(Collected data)
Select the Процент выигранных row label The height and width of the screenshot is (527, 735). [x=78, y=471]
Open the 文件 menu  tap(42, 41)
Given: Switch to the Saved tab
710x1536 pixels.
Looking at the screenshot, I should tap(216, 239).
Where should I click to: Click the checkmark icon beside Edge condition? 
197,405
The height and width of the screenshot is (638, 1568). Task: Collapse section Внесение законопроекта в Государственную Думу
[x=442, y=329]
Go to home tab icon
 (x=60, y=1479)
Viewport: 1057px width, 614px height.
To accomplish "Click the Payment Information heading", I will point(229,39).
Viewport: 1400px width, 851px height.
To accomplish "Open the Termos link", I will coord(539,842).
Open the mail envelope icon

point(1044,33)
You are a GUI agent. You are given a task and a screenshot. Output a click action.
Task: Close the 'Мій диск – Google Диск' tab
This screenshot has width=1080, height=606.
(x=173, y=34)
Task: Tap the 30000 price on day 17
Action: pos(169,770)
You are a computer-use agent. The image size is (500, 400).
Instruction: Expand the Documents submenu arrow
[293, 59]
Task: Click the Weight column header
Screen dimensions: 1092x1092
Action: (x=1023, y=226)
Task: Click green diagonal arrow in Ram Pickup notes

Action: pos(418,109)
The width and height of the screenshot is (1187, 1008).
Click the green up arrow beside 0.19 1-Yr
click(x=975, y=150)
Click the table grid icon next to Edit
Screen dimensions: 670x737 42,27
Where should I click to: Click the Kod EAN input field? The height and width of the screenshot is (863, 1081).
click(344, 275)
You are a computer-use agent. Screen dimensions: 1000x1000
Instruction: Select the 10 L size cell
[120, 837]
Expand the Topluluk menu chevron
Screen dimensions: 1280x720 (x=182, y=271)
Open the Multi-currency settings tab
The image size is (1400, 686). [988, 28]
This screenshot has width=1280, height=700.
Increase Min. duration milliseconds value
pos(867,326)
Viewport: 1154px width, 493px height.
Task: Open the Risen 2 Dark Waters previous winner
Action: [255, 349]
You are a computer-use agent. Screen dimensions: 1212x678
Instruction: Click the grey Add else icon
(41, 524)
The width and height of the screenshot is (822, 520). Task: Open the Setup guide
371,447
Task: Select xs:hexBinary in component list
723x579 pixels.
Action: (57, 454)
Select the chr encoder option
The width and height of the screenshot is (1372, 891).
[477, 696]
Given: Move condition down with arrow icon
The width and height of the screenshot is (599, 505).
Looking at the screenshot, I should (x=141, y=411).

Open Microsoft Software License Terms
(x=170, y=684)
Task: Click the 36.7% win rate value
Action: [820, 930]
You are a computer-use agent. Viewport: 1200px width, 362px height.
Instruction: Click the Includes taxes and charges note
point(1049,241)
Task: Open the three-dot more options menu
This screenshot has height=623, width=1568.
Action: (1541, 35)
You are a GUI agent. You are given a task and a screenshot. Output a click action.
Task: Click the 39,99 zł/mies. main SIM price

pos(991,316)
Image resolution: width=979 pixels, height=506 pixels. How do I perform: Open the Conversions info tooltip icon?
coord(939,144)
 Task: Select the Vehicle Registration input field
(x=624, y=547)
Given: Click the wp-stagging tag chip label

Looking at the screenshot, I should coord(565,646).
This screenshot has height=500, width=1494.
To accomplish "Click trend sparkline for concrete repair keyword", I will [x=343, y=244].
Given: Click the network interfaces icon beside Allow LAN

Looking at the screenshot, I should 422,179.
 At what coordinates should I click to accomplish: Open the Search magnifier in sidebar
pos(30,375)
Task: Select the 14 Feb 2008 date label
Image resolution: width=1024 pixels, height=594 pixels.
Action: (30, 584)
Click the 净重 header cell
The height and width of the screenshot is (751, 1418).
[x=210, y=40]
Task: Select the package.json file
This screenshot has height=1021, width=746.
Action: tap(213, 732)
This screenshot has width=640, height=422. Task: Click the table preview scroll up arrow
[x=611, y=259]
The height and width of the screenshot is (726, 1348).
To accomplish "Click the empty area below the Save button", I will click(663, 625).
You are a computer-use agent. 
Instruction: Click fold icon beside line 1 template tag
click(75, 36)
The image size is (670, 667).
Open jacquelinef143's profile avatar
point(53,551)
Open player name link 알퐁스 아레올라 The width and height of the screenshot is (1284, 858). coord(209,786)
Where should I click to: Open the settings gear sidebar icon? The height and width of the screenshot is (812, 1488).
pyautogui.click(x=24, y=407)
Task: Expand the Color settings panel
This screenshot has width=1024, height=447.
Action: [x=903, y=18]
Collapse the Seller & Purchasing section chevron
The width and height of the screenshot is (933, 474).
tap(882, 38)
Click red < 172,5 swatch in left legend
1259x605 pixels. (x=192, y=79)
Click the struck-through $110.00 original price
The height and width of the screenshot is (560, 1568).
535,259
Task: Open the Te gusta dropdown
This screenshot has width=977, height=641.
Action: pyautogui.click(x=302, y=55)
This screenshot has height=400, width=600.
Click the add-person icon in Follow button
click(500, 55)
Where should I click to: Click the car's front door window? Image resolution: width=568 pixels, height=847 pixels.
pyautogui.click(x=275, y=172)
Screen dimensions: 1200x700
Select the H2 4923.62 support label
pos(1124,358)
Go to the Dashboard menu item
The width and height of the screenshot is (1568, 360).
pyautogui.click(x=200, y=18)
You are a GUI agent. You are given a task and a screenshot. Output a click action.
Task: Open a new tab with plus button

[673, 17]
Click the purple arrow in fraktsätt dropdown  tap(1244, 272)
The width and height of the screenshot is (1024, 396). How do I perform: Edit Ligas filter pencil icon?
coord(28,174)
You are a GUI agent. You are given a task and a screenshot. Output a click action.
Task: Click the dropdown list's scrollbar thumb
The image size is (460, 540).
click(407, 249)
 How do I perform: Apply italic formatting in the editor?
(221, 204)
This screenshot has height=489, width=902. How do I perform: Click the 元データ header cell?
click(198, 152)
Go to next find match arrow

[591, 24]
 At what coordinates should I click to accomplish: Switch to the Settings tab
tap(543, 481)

> What is being asked:
All the records above need to be output exactly, with none omitted.

> Written response:
Select the Процент выигранных row label The height and width of the screenshot is (527, 735). [x=78, y=471]
Open the 文件 menu  tap(42, 41)
Given: Switch to the Saved tab
710x1536 pixels.
Looking at the screenshot, I should tap(216, 239).
Where should I click to: Click the checkmark icon beside Edge condition? 
197,405
The height and width of the screenshot is (638, 1568). Task: Collapse section Внесение законопроекта в Государственную Думу
[x=442, y=329]
Go to home tab icon
 (x=60, y=1479)
Viewport: 1057px width, 614px height.
To accomplish "Click the Payment Information heading", I will point(229,39).
Viewport: 1400px width, 851px height.
To accomplish "Open the Termos link", I will coord(539,842).
Open the mail envelope icon

point(1044,33)
You are a GUI agent. You are given a task and a screenshot. Output a click action.
Task: Close the 'Мій диск – Google Диск' tab
This screenshot has width=1080, height=606.
(x=173, y=34)
Task: Tap the 30000 price on day 17
Action: pos(169,770)
You are a computer-use agent. The image size is (500, 400).
Instruction: Expand the Documents submenu arrow
[293, 59]
Task: Click the Weight column header
Screen dimensions: 1092x1092
Action: (x=1023, y=226)
Task: Click green diagonal arrow in Ram Pickup notes

Action: pos(418,109)
The width and height of the screenshot is (1187, 1008).
Click the green up arrow beside 0.19 1-Yr
click(x=975, y=150)
Click the table grid icon next to Edit
Screen dimensions: 670x737 42,27
Where should I click to: Click the Kod EAN input field? The height and width of the screenshot is (863, 1081).
click(344, 275)
You are a computer-use agent. Screen dimensions: 1000x1000
Instruction: Select the 10 L size cell
[120, 837]
Expand the Topluluk menu chevron
Screen dimensions: 1280x720 (x=182, y=271)
Open the Multi-currency settings tab
The image size is (1400, 686). [988, 28]
This screenshot has width=1280, height=700.
Increase Min. duration milliseconds value
pos(867,326)
Viewport: 1154px width, 493px height.
Task: Open the Risen 2 Dark Waters previous winner
Action: [255, 349]
You are a computer-use agent. Screen dimensions: 1212x678
Instruction: Click the grey Add else icon
(41, 524)
The width and height of the screenshot is (822, 520). Task: Open the Setup guide
371,447
Task: Select xs:hexBinary in component list
723x579 pixels.
Action: (57, 454)
Select the chr encoder option
The width and height of the screenshot is (1372, 891).
[477, 696]
Given: Move condition down with arrow icon
The width and height of the screenshot is (599, 505).
Looking at the screenshot, I should (x=141, y=411).

Open Microsoft Software License Terms
(x=170, y=684)
Task: Click the 36.7% win rate value
Action: [820, 930]
You are a computer-use agent. Viewport: 1200px width, 362px height.
Instruction: Click the Includes taxes and charges note
point(1049,241)
Task: Open the three-dot more options menu
This screenshot has height=623, width=1568.
Action: (1541, 35)
You are a GUI agent. You are given a task and a screenshot. Output a click action.
Task: Click the 39,99 zł/mies. main SIM price

pos(991,316)
Image resolution: width=979 pixels, height=506 pixels. How do I perform: Open the Conversions info tooltip icon?
coord(939,144)
 Task: Select the Vehicle Registration input field
(x=624, y=547)
Given: Click the wp-stagging tag chip label

Looking at the screenshot, I should coord(565,646).
This screenshot has height=500, width=1494.
To accomplish "Click trend sparkline for concrete repair keyword", I will [x=343, y=244].
Given: Click the network interfaces icon beside Allow LAN

Looking at the screenshot, I should 422,179.
 At what coordinates should I click to accomplish: Open the Search magnifier in sidebar
pos(30,375)
Task: Select the 14 Feb 2008 date label
Image resolution: width=1024 pixels, height=594 pixels.
Action: (30, 584)
Click the 净重 header cell
The height and width of the screenshot is (751, 1418).
[x=210, y=40]
Task: Select the package.json file
This screenshot has height=1021, width=746.
Action: tap(213, 732)
This screenshot has width=640, height=422. Task: Click the table preview scroll up arrow
[x=611, y=259]
The height and width of the screenshot is (726, 1348).
To accomplish "Click the empty area below the Save button", I will click(663, 625).
You are a computer-use agent. 
Instruction: Click fold icon beside line 1 template tag
click(75, 36)
The image size is (670, 667).
Open jacquelinef143's profile avatar
point(53,551)
Open player name link 알퐁스 아레올라 The width and height of the screenshot is (1284, 858). coord(209,786)
Where should I click to: Open the settings gear sidebar icon? The height and width of the screenshot is (812, 1488).
pyautogui.click(x=24, y=407)
Task: Expand the Color settings panel
This screenshot has width=1024, height=447.
Action: [x=903, y=18]
Collapse the Seller & Purchasing section chevron
The width and height of the screenshot is (933, 474).
tap(882, 38)
Click red < 172,5 swatch in left legend
1259x605 pixels. (x=192, y=79)
Click the struck-through $110.00 original price
The height and width of the screenshot is (560, 1568).
535,259
Task: Open the Te gusta dropdown
This screenshot has width=977, height=641.
Action: pyautogui.click(x=302, y=55)
This screenshot has height=400, width=600.
Click the add-person icon in Follow button
click(500, 55)
Where should I click to: Click the car's front door window? Image resolution: width=568 pixels, height=847 pixels.
pyautogui.click(x=275, y=172)
Screen dimensions: 1200x700
Select the H2 4923.62 support label
pos(1124,358)
Go to the Dashboard menu item
The width and height of the screenshot is (1568, 360).
pyautogui.click(x=200, y=18)
You are a GUI agent. You are given a task and a screenshot. Output a click action.
Task: Open a new tab with plus button

[673, 17]
Click the purple arrow in fraktsätt dropdown  tap(1244, 272)
The width and height of the screenshot is (1024, 396). How do I perform: Edit Ligas filter pencil icon?
coord(28,174)
You are a GUI agent. You are given a task and a screenshot. Output a click action.
Task: Click the dropdown list's scrollbar thumb
The image size is (460, 540).
click(407, 249)
 How do I perform: Apply italic formatting in the editor?
(221, 204)
This screenshot has height=489, width=902. How do I perform: Click the 元データ header cell?
click(198, 152)
Go to next find match arrow

[591, 24]
 At what coordinates should I click to accomplish: Switch to the Settings tab
tap(543, 481)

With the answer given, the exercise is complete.